*** Exercise data ***
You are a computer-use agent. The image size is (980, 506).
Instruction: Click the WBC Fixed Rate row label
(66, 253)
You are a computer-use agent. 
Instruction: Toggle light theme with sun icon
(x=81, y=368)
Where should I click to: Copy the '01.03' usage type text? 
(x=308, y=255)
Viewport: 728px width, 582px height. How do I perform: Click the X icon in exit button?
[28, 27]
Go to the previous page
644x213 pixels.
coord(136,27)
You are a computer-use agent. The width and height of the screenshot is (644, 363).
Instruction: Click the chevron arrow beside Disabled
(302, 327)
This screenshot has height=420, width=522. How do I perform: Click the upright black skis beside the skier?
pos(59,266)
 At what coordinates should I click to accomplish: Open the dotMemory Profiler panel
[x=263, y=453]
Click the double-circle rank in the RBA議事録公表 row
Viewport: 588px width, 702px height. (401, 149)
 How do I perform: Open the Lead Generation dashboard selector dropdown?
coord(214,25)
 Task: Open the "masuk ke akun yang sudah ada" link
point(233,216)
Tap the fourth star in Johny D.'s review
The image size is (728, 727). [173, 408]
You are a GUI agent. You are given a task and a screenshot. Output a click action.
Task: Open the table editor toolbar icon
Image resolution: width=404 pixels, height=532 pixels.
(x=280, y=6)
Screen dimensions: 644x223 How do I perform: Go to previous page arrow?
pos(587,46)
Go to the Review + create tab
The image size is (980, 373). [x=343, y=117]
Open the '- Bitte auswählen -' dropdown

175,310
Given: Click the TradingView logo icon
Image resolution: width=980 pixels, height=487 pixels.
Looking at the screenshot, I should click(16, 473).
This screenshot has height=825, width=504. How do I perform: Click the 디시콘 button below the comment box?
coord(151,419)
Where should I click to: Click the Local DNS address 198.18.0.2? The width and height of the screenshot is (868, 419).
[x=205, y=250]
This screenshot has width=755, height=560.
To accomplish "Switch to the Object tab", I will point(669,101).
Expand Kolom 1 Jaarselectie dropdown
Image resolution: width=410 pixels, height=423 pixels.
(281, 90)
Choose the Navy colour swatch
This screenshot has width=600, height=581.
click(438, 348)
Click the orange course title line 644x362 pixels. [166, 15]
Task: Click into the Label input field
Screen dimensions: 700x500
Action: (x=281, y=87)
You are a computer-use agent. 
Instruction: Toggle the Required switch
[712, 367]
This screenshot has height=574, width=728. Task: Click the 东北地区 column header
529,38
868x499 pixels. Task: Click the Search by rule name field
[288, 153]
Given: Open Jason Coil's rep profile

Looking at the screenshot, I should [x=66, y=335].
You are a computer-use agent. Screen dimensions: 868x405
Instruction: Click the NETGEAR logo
*** End of Exercise data ***
Problem description >> Given the records above, return exactly the lines starting at the line containing "Image resolution: width=980" and ending at the line containing "This screenshot has width=755, height=560.", including both.

Response area >>
Image resolution: width=980 pixels, height=487 pixels.
Looking at the screenshot, I should click(16, 473).
This screenshot has height=825, width=504. How do I perform: Click the 디시콘 button below the comment box?
coord(151,419)
Where should I click to: Click the Local DNS address 198.18.0.2? The width and height of the screenshot is (868, 419).
[x=205, y=250]
This screenshot has width=755, height=560.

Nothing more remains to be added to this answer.